08 de maio, 2016 - por Max Franco

Belo Horizonte, 9.5.2016

Eu sou vermelho.
Sei que é uma das confissões mais íntimas e reveladoras que já fiz. Declaração, inclusive, que me pode gerar não sei quantas interpretações, de todas as naturezas.
Pessoalmente, não conheço outro que fale da sua pessoa tratando tanto da minha quanto Pessoa.
Quanto mais Pessoa fala de si, mais fala de de mim.
E eu seria Pessoa caso pudesse ser outra pessoa.
Pois eu também sou eu e minhas circunstâncias.
Nestes anos nos quais vago por aí, aprendi algumas coisas sobre o ato de ser e, principalmente, de ser ao lado de outros seres.
Aprendi que ninguém é só. Somos em companhia.
Eu, caso vivesse eremita, desde os tenros anos, em ilha deserta, fatalmente não seria eu quem sou. O “eu” pessoa física, instaurado, oficializado, determinado, seria tão diferente que, poderia até ter meu nome, meu RG e minha cara, mas seria longe de ser eu. Então, de fato, eu como sou e com a minha forma de ser, pensar e agir, não existiria. Eu, portanto, sou o que vivi, vi, senti e, bastante, o que fiz e me fizeram.
Eu sou a soma de tudo, e a subtração de tanto. Afinal, o que não me passou também me fez.
Nesta conta, hoje, depois de tantos cálculos e circunstâncias, sei que sou um bocado do que desejara ser e muito que nunca nem sequer cogitei. Anos atrás, se me previssem coisas que fiz no futuro ou que sou no presente, muita coisa me seria sinal de surpresa. Algumas felizes, outras, nem tanto.
O fato é que sou vermelho. Quando sou o melhor de mim, consigo manter um vermelho vivo, mas sem vermelhidões inflamadas. O rosa opaco também não interessa. Atualmente, é só isso que desejo de mim: manter o equilíbrio da minha tonalidade. Porque vermelho demasiado ofende e de menos passa em branco.
Espero, no entanto, que não me pretendam verde ou azul. Vermelho sou – gosto da minha vermelhitude – e sempre serei. As cores alheias podem e devem me trazer outros matizes, mas nunca me sequestrar a minha cor.

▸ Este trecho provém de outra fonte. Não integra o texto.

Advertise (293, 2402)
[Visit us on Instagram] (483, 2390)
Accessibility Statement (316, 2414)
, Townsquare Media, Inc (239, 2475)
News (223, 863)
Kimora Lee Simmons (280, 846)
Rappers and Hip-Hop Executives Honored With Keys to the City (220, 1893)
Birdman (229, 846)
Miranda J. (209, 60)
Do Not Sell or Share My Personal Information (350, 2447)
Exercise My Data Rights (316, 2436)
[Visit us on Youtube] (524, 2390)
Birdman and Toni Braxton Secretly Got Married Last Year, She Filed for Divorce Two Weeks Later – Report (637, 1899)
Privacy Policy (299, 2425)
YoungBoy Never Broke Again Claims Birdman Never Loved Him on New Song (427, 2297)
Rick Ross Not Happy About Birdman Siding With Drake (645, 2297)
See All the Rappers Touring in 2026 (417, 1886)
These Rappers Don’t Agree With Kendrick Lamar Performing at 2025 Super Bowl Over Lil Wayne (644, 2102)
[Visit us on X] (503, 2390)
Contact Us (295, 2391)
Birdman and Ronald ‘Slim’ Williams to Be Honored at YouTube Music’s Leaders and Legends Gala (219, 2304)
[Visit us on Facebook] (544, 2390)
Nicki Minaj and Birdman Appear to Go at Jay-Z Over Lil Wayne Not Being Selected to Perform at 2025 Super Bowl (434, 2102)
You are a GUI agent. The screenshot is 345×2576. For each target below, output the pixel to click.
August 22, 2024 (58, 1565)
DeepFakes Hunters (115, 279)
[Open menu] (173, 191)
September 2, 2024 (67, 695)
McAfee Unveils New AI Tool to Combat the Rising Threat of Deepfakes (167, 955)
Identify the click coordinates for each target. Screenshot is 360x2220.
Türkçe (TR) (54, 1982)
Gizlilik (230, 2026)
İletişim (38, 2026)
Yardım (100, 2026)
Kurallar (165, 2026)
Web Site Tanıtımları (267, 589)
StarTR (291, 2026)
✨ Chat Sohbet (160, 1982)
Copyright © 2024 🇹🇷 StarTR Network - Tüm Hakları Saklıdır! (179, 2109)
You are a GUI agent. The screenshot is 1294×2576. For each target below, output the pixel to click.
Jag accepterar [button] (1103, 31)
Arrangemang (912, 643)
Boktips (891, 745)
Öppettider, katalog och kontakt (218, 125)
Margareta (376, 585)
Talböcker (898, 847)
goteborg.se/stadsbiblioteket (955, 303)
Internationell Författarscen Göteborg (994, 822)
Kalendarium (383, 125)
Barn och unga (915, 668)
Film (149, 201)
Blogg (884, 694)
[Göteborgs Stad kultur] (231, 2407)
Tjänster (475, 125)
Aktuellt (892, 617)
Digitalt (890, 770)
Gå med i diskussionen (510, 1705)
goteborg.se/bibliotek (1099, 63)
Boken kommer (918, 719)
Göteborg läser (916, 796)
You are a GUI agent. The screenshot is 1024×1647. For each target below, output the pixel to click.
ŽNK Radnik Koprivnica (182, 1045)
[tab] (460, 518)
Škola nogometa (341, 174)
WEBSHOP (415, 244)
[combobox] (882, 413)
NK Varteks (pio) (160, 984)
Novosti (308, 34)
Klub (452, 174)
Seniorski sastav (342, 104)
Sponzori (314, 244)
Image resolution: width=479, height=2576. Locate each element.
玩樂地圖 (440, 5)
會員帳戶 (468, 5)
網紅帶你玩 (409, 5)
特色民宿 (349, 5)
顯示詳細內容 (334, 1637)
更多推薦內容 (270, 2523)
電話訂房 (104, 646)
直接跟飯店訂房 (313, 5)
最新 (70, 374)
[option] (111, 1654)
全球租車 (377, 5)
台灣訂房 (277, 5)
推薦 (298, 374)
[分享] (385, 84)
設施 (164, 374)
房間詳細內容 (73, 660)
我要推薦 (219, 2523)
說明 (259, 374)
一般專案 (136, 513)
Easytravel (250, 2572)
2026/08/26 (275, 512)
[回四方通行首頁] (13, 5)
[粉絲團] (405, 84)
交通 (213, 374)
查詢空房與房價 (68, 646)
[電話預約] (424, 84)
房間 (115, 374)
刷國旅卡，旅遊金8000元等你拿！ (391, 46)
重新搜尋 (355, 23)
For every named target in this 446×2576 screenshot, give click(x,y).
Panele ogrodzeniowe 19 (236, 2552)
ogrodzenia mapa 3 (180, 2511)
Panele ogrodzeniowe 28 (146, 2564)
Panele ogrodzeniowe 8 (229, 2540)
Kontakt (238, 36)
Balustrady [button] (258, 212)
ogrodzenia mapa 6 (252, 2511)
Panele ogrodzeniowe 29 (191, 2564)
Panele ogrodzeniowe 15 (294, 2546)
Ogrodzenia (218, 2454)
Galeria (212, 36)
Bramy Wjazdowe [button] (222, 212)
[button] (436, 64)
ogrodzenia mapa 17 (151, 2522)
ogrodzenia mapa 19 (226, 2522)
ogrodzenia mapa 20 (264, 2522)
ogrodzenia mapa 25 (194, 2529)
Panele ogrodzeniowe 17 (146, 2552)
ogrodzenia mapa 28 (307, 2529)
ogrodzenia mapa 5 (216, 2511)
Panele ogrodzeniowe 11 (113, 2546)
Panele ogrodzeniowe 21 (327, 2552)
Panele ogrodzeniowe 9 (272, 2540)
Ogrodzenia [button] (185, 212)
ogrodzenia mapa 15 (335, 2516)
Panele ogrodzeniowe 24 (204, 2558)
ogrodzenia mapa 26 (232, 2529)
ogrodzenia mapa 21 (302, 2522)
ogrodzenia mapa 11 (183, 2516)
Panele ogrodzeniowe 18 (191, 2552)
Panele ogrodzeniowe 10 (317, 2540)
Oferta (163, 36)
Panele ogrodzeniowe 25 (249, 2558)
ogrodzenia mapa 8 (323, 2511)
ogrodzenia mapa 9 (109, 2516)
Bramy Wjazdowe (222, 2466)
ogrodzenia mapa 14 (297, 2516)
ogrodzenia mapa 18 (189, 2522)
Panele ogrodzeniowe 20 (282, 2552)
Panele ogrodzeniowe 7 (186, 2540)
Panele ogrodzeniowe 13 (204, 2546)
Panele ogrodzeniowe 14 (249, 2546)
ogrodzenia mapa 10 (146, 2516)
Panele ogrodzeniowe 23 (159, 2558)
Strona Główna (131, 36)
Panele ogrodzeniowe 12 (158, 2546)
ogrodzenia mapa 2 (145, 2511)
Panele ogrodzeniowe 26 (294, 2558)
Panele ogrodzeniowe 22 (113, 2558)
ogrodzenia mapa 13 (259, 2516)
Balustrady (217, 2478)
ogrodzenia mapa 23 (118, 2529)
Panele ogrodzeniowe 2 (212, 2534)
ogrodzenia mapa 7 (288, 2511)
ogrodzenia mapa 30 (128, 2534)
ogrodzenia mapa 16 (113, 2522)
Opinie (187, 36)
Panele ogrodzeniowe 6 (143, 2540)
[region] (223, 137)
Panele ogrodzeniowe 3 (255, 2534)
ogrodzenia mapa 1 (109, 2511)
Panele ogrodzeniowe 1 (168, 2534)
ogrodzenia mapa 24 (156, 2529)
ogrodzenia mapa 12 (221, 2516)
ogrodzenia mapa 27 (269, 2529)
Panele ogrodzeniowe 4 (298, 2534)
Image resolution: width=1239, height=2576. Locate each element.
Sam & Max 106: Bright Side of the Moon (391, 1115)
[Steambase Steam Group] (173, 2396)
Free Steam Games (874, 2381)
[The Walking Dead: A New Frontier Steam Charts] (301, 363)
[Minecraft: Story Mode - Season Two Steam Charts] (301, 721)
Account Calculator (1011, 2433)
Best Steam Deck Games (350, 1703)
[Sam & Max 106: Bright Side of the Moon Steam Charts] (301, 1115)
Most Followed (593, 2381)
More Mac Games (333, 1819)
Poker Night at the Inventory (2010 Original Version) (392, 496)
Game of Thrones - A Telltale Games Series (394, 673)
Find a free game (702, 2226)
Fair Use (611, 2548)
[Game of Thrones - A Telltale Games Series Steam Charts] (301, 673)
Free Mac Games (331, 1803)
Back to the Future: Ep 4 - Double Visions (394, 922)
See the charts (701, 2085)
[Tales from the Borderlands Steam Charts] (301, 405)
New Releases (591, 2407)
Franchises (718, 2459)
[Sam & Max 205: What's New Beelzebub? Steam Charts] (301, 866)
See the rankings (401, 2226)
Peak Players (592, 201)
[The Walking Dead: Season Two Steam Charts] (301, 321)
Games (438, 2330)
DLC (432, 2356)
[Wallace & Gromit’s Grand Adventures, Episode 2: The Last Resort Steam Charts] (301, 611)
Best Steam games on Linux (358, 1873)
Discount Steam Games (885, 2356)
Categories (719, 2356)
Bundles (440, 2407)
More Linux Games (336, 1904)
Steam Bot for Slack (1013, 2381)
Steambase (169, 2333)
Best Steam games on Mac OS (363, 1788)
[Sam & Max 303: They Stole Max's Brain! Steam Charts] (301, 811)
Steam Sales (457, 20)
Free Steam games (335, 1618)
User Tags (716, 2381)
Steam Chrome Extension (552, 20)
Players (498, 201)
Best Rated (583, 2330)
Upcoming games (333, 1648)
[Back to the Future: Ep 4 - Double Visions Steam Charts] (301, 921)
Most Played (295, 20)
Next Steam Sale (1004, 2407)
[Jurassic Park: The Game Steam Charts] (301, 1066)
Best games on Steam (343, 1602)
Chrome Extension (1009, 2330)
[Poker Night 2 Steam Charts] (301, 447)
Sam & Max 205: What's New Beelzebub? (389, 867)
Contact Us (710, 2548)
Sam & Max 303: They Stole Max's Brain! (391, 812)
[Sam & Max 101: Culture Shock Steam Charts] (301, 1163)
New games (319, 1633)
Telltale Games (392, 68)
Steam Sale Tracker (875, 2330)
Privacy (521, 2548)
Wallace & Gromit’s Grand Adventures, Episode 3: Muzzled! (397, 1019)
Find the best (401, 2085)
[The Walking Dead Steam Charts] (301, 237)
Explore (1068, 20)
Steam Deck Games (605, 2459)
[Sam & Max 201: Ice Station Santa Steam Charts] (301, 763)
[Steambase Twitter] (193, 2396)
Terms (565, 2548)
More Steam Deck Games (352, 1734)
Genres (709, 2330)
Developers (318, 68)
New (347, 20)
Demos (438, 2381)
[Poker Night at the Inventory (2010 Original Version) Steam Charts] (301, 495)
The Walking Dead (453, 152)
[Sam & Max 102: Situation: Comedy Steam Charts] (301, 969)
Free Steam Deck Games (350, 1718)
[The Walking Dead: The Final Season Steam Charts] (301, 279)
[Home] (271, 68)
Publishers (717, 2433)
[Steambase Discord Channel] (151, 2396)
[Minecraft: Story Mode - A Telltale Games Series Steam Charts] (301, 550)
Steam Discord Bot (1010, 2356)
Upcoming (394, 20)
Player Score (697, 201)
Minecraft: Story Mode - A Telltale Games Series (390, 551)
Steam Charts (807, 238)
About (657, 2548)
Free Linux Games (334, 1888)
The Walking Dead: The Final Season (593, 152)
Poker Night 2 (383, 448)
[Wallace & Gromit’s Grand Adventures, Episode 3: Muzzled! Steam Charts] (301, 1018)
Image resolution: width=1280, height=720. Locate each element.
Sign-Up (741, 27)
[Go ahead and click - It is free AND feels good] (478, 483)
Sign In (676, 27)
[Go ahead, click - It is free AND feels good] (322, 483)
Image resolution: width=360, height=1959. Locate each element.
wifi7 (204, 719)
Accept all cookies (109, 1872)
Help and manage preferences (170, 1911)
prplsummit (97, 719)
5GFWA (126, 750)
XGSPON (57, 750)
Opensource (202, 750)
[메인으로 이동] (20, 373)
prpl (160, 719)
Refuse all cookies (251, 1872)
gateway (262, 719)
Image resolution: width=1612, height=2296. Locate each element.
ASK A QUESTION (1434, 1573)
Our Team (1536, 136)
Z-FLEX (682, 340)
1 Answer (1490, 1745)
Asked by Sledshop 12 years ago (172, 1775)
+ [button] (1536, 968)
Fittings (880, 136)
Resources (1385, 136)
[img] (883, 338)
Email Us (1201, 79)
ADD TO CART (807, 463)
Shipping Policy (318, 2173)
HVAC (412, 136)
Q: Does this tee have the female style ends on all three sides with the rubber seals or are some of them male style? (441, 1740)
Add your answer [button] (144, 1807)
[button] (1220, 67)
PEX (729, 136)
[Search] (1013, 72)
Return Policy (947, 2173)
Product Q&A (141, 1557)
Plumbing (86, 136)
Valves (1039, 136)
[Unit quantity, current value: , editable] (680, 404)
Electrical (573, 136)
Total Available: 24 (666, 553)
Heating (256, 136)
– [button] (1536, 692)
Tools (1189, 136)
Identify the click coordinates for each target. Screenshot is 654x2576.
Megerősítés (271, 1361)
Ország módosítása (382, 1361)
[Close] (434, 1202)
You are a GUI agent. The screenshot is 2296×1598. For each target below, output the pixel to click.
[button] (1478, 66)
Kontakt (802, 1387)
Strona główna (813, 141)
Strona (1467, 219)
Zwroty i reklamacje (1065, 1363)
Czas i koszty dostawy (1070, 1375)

O problema é que, habitualmente, ocorre um equívoco comum: quem é amarelo, quer o outro, o mundo, se possível o céu, também amarelo. Gente amarela sai de casa com intuito de amarelar o planeta. Que mundo chato seria este todo amarelo.
É aconselhável, então, por todas as razões, antes de tudo, descobrir qual é a sua cor e tratar de controlar a sua intensidade, ao mesmo tempo em que cuida de perceber a dos outros e, é claro, de respeitar a pigmentação alheia. Cada um tem a sua cor. Não exagere na sua para não sujar a do outro. Deixe-se mesclar para evitar o monocromático. Perca um pouco das suas tintas misturando-se com as dos outros. E assim você deixa o mundo mais colorido. Perdendo-se sem se perder, mas se desmanchando um pouco, se diluindo, se espalhando.
O problema acontece quando pensamos o outro verde e, de repente, o descobrimos azul-piscina ou pink. Aí não adianta puxar o pincel e querer modificar o sujeito. Uma vez azul, sempre azul. Mesmo que tonalidades mudem aqui e ali, antes ou depois, mas sempre azul.
É o que digo sempre: o maior erro é o do nosso GPS interno. É um equívoco de endereço. A gente quer encontrar uma farmácia e acaba numa padaria. Não vai adiantar pedir diazepan. Você vai cobrar, vai chorar, vai implorar. Mas, padaria é padaria. A gente se decepciona porque erra a localização.
Alguém me dirá, no entanto, que existem os marrons que se dizem azuis, agem como azuis, falam como azuis, mas, no fim, são marrons. Eu conheço estes camaleões e, lhe digo, meu amigo, não há como evitar estes encontros. Decepções são naturais na lida de viver. Sugiro-lhe apenas que mantenha sempre limpas as suas lentes. Tente apurar o olhar para facilitar a identificação dos répteis que lhe cruzarão o caminho. Eu topei com vários, mas, hoje – acredito – enquanto a minha vista piorou, o meu localizador nunca esteve tão apurado.